И даже бытовую сцену обеда, тонко передающую оттенки отношений в семействе Щёголевых, но с Фёдором как будто бы непосредственно не связанную, автор очень естественно и остроумно использовал для выражения крайне важных для его протагониста взглядов. Щедро предоставив Щёголеву всё время обеда для разглагольствований о политике (да ещё и с пародийной путаницей во всем известных тогда текущих событиях и датах), он выставил его как завзятого пошляка, во всей красе демонстрирующего презираемое Фёдором «газетное сознание»,14631 ищущее в прессе объяснений и прогнозов текущей политики. Мысленные комментарии Фёдора по этому поводу очень напоминают известное своим воинствующим антиисторизмом эссе Набокова «On Generalities» (1926). Для романного времени – лета 1928 года, – да ещё устами откровенно пародийного персонажа, восклицание Щёголева: «Война!» – действительно кажется анекдотическим. Однако для времени написания «Дара», в основном пришедшегося на вторую половину 1930-х, посягательства «дуры-истории» вновь ввергнуть мир в хаос войны были более чем очевидны.

Будучи всего-навсего персонажем, да ещё действующим в сравнительно спокойную вторую половину 1920-х, Фёдор мог вдоволь потешаться над Щёголевым, тем более что он был сыном своего отца, который накануне и даже во время Первой мировой войны «газеты просматривал, усмехаясь». Однако он не мог знать, что его сочинитель, в его времени, то есть почти десятилетие спустя, вынужден будет отчаянно искать убежища где угодно, только бы не оставаться в Германии, а затем – и в континентальной Европе.

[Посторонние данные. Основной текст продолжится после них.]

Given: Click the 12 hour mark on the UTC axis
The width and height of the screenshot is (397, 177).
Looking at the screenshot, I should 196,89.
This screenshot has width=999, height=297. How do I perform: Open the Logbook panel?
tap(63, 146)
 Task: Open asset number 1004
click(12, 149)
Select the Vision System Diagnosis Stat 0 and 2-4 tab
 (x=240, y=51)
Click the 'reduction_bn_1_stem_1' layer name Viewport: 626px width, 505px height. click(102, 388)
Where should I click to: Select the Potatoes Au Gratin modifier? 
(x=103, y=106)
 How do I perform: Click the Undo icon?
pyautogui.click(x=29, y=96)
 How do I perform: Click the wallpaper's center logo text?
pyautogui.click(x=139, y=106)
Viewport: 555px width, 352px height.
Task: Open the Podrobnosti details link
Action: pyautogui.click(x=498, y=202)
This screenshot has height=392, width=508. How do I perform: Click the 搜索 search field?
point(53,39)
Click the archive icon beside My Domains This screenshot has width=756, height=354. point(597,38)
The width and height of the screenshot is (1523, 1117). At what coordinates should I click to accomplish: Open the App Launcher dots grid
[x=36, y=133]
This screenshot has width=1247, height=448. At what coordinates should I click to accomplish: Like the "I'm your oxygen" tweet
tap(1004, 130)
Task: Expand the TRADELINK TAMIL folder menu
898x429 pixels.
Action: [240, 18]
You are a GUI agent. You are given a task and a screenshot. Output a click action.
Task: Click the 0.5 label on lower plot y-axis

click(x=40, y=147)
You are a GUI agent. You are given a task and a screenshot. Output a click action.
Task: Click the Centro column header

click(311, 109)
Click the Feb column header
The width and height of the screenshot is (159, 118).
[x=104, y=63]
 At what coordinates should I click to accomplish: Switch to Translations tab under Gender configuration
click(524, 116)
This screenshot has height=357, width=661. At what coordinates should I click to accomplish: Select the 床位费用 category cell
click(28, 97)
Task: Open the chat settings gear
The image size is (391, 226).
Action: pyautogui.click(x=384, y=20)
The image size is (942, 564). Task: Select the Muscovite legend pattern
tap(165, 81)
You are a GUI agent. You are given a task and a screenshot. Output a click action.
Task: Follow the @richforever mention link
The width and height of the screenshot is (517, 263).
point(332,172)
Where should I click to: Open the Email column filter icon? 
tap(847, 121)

Провидящий будущее своего героя автор, опекая и направляя его, знал по собственному опыту, что для превращения куколки-ученика в расправившую прекрасные крылья бабочку – писателя-волшебника – требуется время и какие-то, пусть даже иллюзорные, искусственные, но похожие если не на тепличные, то хотя бы на более или менее спокойные условия.

Вопиюще неадекватная публицистика молодого литератора Сирина 1920-х годов и, прежде всего, захватывающего темперамента эссе «On Generalities» играли роль своего рода спасительной дымовой завесы, прикрываясь которой и отстреливаясь от тяжелейших последствий безумств «дуры-истории» холостыми залпами вербальной агрессии, можно было укрыться для чистых радостей «служения муз». Фёдору пришла нужда иметь время и место для такого укрытия, – и таковые будут ему предоставлены, – дабы осознать и сформулировать основные опорные пункты своего кредо в искусстве. Но отпущенное ему на это время, – теперь, в клонящиеся к своему концу тридцатые, когда его автору было уже не до иллюзий (успеть бы дописать!), – будет крайне ограниченно, всего год: с лета нынешнего, в третьей главе, 1928-го, до 29 июня 1929-го – в пятой.